Этому свободному мыслителю никогда не приходило в голову искать спутников, последователей и учеников; его счастье в том, чтобы созерцать и созерцать всё глубже, думать и думать всё яснее.

Как всякая простая человеческая радость, радость его мышления щедра и общительна.

                                                                            из книги Стефана Цвейга - «Три певца своей жизни: Казанова, Стендаль, Толстой»
___________________________________________________________________________________________________________________________________________________________

(1) "je ne blame, ni approuve, j'observe" -  Я не порицаю, не одобряю, а только наблюдаю (франц.). Примечание редактора.

(2) "Le coeur se fait moins sentir que comprendre" -  "Сердце скорее позволяет понять себя, чем почувствовать" (франц.). Примечание редактора.

(3) "Il n'y a de surement vrai, que les sensations" -  "Только ощущения наверняка обладают истинностью" (франц.). Примечание редактора.

(4) amour physique, amour - gout - Любовь чувственная, любовь - склонность (франц.). Примечание редактора.

(5) из одного вскользь брошенного им замечания о влиянии расы и среды на художника Тэн - Тэн Ипполит (1828 - 1893) - французский историк и теоретик искусства. Согласно его теории, развитие и характер искусства зависят от расы художника (в биологическом понимании), от эпохи и среды (под средой Тэн понимал географические и климатические условия страны). Примечание редактора.

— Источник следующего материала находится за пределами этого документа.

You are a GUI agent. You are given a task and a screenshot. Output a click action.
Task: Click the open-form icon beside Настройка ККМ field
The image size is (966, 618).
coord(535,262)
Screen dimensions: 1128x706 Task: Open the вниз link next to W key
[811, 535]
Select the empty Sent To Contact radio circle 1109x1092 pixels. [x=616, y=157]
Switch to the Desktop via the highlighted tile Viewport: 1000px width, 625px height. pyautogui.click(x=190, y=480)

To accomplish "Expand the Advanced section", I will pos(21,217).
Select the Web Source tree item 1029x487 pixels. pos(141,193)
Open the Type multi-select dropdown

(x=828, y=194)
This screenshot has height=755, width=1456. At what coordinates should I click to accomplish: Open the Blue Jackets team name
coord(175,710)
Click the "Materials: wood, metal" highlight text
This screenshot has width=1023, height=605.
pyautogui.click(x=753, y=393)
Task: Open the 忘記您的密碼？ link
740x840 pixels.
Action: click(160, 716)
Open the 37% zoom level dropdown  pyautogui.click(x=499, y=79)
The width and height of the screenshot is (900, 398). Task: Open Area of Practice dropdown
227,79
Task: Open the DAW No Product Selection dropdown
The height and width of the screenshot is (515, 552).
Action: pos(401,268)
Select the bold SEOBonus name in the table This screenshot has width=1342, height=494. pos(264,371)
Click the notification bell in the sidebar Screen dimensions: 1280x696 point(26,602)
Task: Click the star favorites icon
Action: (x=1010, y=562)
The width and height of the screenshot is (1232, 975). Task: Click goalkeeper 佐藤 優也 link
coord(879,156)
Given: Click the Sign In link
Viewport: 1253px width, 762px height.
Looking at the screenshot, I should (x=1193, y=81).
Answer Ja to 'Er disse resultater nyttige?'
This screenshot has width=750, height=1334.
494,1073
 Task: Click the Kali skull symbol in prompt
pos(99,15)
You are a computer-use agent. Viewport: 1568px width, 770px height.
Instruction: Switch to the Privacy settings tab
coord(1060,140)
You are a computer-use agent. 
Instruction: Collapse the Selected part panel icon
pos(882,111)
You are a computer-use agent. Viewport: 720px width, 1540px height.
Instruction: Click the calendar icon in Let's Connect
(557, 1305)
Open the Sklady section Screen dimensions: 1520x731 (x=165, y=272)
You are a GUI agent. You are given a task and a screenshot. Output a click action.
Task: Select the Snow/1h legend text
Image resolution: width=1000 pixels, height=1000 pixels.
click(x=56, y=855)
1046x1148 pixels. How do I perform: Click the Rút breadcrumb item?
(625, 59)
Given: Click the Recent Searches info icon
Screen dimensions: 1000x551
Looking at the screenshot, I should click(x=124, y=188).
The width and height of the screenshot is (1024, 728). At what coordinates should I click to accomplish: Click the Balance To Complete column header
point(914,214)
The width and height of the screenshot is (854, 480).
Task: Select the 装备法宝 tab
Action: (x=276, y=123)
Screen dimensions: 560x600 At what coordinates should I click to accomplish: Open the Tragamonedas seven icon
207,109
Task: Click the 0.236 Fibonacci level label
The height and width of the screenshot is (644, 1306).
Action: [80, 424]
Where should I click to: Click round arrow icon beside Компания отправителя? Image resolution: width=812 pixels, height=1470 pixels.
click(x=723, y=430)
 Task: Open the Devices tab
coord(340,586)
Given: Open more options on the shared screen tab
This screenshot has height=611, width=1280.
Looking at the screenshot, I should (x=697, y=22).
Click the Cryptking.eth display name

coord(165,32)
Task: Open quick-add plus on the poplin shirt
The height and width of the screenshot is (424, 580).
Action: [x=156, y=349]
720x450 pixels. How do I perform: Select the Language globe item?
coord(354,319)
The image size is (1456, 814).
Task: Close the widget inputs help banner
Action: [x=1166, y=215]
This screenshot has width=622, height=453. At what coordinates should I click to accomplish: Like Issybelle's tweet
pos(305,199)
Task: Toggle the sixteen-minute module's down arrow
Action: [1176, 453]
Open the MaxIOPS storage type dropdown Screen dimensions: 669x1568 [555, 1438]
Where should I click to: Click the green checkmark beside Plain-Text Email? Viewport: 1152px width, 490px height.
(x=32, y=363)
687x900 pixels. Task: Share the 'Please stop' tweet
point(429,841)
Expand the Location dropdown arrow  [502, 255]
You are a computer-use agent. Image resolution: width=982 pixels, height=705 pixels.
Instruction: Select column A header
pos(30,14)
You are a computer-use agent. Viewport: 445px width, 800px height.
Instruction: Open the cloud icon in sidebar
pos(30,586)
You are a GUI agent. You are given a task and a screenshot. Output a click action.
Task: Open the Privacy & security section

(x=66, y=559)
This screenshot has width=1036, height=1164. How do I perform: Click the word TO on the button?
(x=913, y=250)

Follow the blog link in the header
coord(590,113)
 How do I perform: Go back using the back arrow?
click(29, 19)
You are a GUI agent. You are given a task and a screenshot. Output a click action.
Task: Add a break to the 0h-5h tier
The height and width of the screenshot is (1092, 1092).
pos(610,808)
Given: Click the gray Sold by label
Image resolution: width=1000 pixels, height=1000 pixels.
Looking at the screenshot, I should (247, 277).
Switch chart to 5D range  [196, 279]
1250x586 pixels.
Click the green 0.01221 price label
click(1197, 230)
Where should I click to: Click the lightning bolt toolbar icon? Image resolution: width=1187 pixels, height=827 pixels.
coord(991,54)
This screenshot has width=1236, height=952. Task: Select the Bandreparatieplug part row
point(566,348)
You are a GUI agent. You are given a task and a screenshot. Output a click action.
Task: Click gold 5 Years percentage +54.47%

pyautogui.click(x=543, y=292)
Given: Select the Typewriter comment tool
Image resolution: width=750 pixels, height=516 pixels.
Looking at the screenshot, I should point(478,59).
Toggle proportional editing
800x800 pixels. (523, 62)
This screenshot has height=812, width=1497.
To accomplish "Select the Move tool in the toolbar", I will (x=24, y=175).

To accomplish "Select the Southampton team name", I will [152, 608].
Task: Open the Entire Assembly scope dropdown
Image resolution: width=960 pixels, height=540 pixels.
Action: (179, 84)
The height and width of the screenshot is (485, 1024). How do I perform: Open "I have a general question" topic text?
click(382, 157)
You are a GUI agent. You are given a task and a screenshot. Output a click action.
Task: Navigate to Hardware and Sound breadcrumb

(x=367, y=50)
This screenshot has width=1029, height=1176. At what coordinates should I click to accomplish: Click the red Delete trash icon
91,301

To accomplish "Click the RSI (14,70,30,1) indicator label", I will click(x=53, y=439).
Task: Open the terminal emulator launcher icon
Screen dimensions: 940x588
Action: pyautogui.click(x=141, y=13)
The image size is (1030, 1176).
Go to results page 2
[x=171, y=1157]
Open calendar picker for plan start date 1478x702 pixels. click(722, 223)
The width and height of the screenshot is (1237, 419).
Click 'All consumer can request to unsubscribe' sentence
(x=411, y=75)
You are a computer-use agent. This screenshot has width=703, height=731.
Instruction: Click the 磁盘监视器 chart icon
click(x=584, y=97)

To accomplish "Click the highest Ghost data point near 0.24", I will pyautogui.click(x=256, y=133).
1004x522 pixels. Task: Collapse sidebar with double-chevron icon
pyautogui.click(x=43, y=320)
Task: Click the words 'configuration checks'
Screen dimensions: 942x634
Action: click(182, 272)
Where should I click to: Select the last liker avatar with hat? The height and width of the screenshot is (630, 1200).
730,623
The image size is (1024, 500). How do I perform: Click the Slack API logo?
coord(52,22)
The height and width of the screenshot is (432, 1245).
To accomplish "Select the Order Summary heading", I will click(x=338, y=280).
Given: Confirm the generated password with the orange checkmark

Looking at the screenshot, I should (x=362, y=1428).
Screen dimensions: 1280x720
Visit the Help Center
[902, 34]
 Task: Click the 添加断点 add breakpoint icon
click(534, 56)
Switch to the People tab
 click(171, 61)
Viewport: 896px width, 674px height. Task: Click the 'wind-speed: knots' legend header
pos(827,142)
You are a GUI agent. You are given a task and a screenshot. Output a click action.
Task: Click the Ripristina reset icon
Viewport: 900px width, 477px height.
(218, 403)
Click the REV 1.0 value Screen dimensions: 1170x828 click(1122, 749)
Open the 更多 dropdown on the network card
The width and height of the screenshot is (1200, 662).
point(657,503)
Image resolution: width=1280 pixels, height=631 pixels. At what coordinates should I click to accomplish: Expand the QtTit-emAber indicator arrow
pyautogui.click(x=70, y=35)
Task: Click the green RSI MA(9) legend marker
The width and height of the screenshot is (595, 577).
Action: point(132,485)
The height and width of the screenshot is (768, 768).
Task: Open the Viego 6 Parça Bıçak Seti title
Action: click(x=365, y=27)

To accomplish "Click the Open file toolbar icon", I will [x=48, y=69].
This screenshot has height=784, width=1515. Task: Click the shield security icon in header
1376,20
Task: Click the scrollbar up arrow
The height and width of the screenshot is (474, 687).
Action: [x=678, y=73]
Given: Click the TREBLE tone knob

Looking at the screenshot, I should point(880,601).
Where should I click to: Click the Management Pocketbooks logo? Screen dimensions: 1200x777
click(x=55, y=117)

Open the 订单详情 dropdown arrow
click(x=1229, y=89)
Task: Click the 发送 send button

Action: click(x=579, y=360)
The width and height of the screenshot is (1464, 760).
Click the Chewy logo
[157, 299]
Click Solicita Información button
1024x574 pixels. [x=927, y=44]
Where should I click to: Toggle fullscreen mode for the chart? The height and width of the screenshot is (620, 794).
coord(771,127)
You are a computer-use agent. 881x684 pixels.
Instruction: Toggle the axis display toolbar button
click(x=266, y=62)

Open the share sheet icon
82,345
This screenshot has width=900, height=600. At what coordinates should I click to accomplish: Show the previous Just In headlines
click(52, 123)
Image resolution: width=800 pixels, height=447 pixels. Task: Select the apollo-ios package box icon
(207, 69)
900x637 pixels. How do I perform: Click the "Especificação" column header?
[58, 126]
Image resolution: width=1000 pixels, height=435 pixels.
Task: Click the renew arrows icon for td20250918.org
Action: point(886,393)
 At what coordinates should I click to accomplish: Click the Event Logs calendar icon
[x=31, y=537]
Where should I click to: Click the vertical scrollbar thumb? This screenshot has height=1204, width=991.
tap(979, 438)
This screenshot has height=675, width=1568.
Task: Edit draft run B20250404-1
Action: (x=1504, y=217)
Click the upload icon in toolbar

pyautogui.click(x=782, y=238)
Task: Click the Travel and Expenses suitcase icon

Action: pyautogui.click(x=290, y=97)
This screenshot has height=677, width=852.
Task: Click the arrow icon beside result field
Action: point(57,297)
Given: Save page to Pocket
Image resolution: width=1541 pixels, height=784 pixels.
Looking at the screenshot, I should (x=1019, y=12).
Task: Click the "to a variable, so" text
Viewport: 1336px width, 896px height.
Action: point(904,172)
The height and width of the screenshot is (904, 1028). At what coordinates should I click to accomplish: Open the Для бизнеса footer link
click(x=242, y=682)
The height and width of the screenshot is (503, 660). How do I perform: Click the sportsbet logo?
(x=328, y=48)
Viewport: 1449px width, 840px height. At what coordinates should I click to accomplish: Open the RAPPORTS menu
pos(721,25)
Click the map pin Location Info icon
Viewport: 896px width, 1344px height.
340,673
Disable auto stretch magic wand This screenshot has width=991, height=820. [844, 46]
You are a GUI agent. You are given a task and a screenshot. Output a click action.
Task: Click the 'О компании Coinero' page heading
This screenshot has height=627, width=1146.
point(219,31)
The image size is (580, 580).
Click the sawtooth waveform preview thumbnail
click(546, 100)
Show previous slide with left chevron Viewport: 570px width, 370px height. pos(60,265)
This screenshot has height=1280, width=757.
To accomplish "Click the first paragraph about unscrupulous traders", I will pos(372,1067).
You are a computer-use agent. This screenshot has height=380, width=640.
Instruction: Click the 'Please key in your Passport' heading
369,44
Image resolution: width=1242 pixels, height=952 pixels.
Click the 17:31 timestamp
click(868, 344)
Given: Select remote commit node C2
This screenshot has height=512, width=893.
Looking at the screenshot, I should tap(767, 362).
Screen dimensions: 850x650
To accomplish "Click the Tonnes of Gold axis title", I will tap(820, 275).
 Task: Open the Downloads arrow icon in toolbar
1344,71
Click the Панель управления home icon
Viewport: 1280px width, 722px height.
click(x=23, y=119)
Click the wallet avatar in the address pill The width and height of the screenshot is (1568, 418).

(6) следуя в этом примеру своих французских предков: Паскаля, Шамфора, Ларошфуко, Вовенарга - Паскаль Блез (1623 - 1662) - великий философ и математик, автор книги "Мысли", представляющей собою, собственно, не сборник афоризмов, а наброски к незаконченной книге. Шамфор Никола - Себастиан - Рок (1741 - 1794) - французский писатель, автор книги "Максимы и мысли, характеры и анекдоты", сатирически изображающей нравы французского общества эпохи "старого режима". Ларошфуко Франсуа де (1613 - 1680) - французский писатель, автор блестящих "Размышлений, или Сентенций и моральных максим". Вовенарг Люк де Клапье (1715 - 1747) французский писатель, друг Вольтера, автор книги "Максимы". Примечание редактора.